(Excerpt provided):
Embeddings of finite metric spaces in Hilbert space

In this post we discuss the following notion: Let $(X,d_X)$ and $(Y,d_Y)$ be two metric spaces, one says that $X$ embeds into $Y$ with distortion $D>0$ if there exists $\lambda >0$ and $f : X \rightarrow Y$ such that for any $x,y \in X$ ,

$1 \leq \frac{d_Y(f(x), f(y))}{\lambda \ d_X(x,y)} \leq D .$

We write this as $X \overset{D}\hookrightarrow Y$ .

Note that if $Y$ is a normed vector space (over the reals) then the scaling parameter $\lambda$ in the above definition is unnecessary since one can always perform this scaling with the embedding $f$ (indeed in this case $d_Y(\lambda f(x), \lambda f(y)) = \lambda d_Y(f(x), f(y))$ ).

Informally if $X$ embeds into $Y$ with distortion $D$ then up to an ‘error’ of order $D$ one can view $X$ (once mapped with the embedding $f$ ) as a subset of $Y$ . This is particularly useful when $Y$ has a specific known structure that we may want to exploit, such as $Y = \ell_p$ .

The case $p=2$ is of particular interest since then one embeds into a Hilbert space which comes with a lot of ‘structure’. Thus we mainly focus on embeddings in $\ell_2$ , and we also focus on $(X,d)$ being a finite metric space with $n = |X|$ .

First observe that the case $p=\infty$ (embeddings in $\ell_{\infty}$ ) is trivial:

Proposition $X \overset{1}\hookrightarrow \ell_{\infty}^n$

Proof: Consider the embedding $f(x) = (d(x,z))_{z \in X} \in \mathbb{R}^n$ . It is obvious that

$\|(d(x,z) - d(y,z))_{z \in X}\|_{\infty} \geq d(x,y) ,$

and the other side of the inequality follows from the triangle inequality for $d$ . Thus one has $\|f(x) - f(y)\|_{\infty} = d(x,y)$ which concludes the proof.

$\Box$

Could it be that the situation is that simple for $p=2$ ? It seems very unlikely because $\ell_2$ is a much more structured space than an arbitrary metric space. Consider for example $X=\{r,x,y,z\}$ with $d(r,x) = d(r,y) = d(r,z) = 1$ and $d(x,y) = d(x,z) = d(z,y) = 2$ (that is $X$ is a tree with root $r$ and three leaves $x,y,z$ ). It is easy to see that it is impossible to embed $X$ into $\ell_2$ with distortion $1$ . Indeed $f(x), f(y)$ and $f(z)$ would be on a Euclidean ball of radius $1$ and they would be at distance 2 from each other, which is impossible for 3 points.

So what can we say in general about embeddings into $\ell_2$ ? The following beautiful result gives the answer:

Theorem (Bourgain 1985) $X \overset{O(\log n)}\hookrightarrow \ell_{2}$

It can be shown that this result is unimprovable in general. However for specific classes of finite metric spaces one can hope for some improvement and we refer to the survey by Linial for more details on this.

(Material for the task):
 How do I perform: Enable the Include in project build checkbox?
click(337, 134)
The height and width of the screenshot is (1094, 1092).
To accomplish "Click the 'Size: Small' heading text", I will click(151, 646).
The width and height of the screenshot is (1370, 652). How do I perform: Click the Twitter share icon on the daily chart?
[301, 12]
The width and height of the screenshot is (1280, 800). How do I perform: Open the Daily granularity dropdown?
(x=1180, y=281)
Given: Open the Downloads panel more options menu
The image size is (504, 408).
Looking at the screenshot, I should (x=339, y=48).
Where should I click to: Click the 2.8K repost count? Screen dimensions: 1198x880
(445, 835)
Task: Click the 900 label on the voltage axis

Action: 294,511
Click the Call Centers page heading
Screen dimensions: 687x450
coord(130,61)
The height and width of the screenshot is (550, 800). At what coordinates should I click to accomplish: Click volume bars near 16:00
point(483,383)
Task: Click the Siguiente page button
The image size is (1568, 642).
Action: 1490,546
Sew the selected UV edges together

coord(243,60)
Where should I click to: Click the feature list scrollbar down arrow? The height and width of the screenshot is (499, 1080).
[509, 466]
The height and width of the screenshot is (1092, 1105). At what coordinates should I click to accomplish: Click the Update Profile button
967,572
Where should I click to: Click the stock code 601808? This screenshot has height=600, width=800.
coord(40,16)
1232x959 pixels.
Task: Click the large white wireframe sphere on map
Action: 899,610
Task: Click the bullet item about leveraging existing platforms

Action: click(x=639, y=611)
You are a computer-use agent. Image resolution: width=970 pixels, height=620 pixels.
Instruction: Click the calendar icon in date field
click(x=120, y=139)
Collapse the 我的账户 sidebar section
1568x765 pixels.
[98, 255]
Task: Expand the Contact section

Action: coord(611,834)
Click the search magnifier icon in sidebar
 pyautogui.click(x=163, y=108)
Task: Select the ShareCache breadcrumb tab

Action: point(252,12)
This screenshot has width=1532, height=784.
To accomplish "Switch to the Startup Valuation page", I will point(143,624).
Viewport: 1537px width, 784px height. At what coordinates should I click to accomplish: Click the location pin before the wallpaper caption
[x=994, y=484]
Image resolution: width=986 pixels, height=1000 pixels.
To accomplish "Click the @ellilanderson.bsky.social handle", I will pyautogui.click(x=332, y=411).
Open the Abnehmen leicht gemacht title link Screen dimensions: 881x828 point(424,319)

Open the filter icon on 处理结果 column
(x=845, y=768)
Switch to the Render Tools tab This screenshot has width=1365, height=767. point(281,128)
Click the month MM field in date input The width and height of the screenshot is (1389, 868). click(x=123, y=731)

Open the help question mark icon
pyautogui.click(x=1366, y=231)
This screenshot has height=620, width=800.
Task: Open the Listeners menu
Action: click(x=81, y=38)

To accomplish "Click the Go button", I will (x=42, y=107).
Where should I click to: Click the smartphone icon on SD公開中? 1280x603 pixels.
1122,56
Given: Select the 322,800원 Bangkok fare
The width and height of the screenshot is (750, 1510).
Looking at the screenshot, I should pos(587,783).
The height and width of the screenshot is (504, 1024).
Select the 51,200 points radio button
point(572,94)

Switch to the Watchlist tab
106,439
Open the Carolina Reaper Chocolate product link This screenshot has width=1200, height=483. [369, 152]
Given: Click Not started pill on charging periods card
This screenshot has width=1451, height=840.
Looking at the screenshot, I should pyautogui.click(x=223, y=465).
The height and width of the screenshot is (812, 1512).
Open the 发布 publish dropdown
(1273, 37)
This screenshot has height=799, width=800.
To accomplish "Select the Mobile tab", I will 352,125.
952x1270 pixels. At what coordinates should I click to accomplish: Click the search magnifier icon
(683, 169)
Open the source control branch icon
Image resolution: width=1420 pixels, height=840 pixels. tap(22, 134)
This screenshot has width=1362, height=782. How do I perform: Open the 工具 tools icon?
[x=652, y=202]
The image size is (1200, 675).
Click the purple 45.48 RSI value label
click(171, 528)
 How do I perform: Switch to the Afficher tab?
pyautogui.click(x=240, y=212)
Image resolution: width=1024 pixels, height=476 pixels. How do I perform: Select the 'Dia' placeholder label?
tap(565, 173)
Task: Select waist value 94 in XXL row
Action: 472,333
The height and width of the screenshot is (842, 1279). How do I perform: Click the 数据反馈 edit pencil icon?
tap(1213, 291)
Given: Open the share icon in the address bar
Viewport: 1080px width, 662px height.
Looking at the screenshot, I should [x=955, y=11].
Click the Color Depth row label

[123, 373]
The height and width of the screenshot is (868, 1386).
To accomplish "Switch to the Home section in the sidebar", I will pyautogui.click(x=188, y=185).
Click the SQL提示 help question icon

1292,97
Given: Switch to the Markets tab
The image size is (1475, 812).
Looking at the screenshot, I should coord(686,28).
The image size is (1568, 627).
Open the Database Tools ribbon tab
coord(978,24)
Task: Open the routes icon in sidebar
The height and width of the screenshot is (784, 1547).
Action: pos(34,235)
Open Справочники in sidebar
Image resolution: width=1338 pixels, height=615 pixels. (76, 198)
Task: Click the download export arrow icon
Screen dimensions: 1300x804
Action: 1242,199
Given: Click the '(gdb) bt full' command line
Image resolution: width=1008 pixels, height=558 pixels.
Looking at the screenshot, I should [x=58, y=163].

(The tasks):
a. Reproduce the records from the line containing "The height and width of the screenshot is (842, 1279)." through the final line of the records, both ends included.
b. Extend the post on embedding finite metric spaces into Hilbert space, starting right after its last sentence.

(Exercise results):
a.
The height and width of the screenshot is (842, 1279). How do I perform: Click the 数据反馈 edit pencil icon?
tap(1213, 291)
Given: Open the share icon in the address bar
Viewport: 1080px width, 662px height.
Looking at the screenshot, I should [x=955, y=11].
Click the Color Depth row label

[123, 373]
The height and width of the screenshot is (868, 1386).
To accomplish "Switch to the Home section in the sidebar", I will pyautogui.click(x=188, y=185).
Click the SQL提示 help question icon

1292,97
Given: Switch to the Markets tab
The image size is (1475, 812).
Looking at the screenshot, I should coord(686,28).
The image size is (1568, 627).
Open the Database Tools ribbon tab
coord(978,24)
Task: Open the routes icon in sidebar
The height and width of the screenshot is (784, 1547).
Action: pos(34,235)
Open Справочники in sidebar
Image resolution: width=1338 pixels, height=615 pixels. (76, 198)
Task: Click the download export arrow icon
Screen dimensions: 1300x804
Action: 1242,199
Given: Click the '(gdb) bt full' command line
Image resolution: width=1008 pixels, height=558 pixels.
Looking at the screenshot, I should [x=58, y=163].

b.
Embeddings in $\ell_2$ with small distortion

While Bourgain’s theorem is a very strong statement in the sense that it applies to any finite metric space, it is also quite weak in the sense that the distortion is large, of order $\log n$ . For some applications it is desirable to have a bounded distortion that does not grow with the size of $X$ , or even a distortion of order $1+\epsilon$ with small $\epsilon$ . As we said previously the only way to obtain such a statement is to make further assumptions on $X$ . We will not take this route in this post but let me just mention the Johnson-Lindenstrauss lemma which should be well-known to Machine Learners and alike:

Lemma (Johnson-Lindenstrauss 1984) Let $X \subset \ell_2$ then $X\overset{1+\epsilon}\hookrightarrow \ell_{2}^{O(\log(n) / \epsilon^2)}$ .

Now what can we say in general about embeddings with small distortion into $\ell_2$ ? There is a well-known result in convex geometry with the same flavor than this question, this is Dvoretzky’s theorem: any symmetric convex body in $\mathbb{R}^n$ has a section of dimension $O(c(\epsilon) \log n)$ which is Euclidean up to an error of order $\epsilon$ . The analogue for the theory of metric embeddings is called the non-linear Dvoretzky’s theorem and it goes as follows:

Theorem (Bourgain–Figiel–Milman 1986) Let $\epsilon > 0$ . There exists $Y \subset X$ with $|Y| \geq c(\epsilon) \log n$ and $Y\overset{1+\epsilon}\hookrightarrow \ell_{2}$ .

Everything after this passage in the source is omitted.